- [What is being asked]: Everything from the line containing "Статус замовлення (484, 16)" through the line containing "Deportes (60, 198)" should be repeated exactly, and nothing else from the data.

- [Excerpted records]:
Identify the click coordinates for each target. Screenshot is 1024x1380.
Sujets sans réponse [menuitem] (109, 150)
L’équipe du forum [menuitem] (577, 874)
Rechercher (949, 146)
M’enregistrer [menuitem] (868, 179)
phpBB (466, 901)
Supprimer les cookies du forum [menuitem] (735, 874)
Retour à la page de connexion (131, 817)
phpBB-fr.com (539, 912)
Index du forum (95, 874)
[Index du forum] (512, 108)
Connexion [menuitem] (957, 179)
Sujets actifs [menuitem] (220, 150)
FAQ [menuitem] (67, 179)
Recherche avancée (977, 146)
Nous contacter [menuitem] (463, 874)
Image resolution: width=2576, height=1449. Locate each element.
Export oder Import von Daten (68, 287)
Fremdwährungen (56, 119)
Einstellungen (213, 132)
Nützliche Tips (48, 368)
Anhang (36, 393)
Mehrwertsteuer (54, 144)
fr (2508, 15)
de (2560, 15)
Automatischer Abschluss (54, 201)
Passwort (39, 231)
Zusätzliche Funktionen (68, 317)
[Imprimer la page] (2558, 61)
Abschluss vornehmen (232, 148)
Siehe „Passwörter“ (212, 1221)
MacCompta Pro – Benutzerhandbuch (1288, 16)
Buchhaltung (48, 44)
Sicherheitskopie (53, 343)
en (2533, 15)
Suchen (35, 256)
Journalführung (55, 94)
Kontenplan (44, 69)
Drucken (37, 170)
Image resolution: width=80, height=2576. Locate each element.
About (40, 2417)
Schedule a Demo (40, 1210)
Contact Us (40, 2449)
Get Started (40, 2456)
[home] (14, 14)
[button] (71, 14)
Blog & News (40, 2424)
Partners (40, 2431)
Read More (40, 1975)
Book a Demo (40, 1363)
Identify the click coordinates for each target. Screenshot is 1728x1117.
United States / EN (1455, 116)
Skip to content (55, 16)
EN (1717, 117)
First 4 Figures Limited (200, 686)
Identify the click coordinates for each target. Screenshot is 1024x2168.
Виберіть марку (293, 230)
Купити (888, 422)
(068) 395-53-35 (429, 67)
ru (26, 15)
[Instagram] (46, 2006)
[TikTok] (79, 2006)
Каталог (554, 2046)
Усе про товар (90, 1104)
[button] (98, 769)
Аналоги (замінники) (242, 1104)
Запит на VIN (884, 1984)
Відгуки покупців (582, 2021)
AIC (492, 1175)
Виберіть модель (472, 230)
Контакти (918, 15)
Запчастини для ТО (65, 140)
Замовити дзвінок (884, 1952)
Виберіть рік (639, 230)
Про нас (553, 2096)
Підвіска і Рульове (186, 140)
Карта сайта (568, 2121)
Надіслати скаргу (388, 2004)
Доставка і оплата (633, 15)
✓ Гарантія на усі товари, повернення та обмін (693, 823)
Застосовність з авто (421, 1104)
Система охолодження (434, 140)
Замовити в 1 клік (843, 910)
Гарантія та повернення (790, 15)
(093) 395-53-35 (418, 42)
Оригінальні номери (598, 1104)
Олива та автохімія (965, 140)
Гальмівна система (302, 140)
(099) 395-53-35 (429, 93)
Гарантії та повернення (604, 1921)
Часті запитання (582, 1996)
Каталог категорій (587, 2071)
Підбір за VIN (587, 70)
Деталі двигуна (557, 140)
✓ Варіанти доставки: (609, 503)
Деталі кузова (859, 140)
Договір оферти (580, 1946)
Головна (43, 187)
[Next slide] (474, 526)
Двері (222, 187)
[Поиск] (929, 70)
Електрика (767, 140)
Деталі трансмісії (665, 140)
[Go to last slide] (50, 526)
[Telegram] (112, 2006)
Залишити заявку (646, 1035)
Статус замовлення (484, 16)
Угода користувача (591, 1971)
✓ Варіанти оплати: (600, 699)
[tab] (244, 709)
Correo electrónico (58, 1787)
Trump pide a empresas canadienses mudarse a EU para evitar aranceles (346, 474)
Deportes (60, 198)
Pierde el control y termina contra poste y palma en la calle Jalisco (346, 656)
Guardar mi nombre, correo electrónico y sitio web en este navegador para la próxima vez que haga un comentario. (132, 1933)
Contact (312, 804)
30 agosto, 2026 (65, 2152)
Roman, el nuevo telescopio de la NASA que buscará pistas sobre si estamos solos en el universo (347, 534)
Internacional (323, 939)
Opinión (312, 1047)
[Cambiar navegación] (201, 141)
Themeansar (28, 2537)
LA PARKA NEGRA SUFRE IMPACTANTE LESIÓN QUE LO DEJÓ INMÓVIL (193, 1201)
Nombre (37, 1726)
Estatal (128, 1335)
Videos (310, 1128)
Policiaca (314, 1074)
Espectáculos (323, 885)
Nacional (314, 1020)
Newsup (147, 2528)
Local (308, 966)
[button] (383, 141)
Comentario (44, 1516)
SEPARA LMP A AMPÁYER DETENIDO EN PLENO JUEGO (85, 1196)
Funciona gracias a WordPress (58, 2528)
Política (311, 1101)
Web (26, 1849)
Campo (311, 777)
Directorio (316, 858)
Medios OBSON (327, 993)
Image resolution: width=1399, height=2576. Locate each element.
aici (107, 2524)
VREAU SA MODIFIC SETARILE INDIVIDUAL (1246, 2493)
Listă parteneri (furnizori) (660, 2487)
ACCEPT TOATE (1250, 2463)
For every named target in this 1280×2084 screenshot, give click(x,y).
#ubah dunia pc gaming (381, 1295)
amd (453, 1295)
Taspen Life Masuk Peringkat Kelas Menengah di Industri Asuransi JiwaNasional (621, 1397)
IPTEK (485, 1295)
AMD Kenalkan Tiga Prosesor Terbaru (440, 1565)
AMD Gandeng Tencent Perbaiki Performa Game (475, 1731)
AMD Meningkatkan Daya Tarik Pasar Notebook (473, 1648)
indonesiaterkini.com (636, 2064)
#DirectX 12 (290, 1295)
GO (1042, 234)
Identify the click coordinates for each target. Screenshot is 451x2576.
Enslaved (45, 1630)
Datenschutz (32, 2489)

- [Response]:
Статус замовлення (484, 16)
Угода користувача (591, 1971)
✓ Варіанти оплати: (600, 699)
[tab] (244, 709)
Correo electrónico (58, 1787)
Trump pide a empresas canadienses mudarse a EU para evitar aranceles (346, 474)
Deportes (60, 198)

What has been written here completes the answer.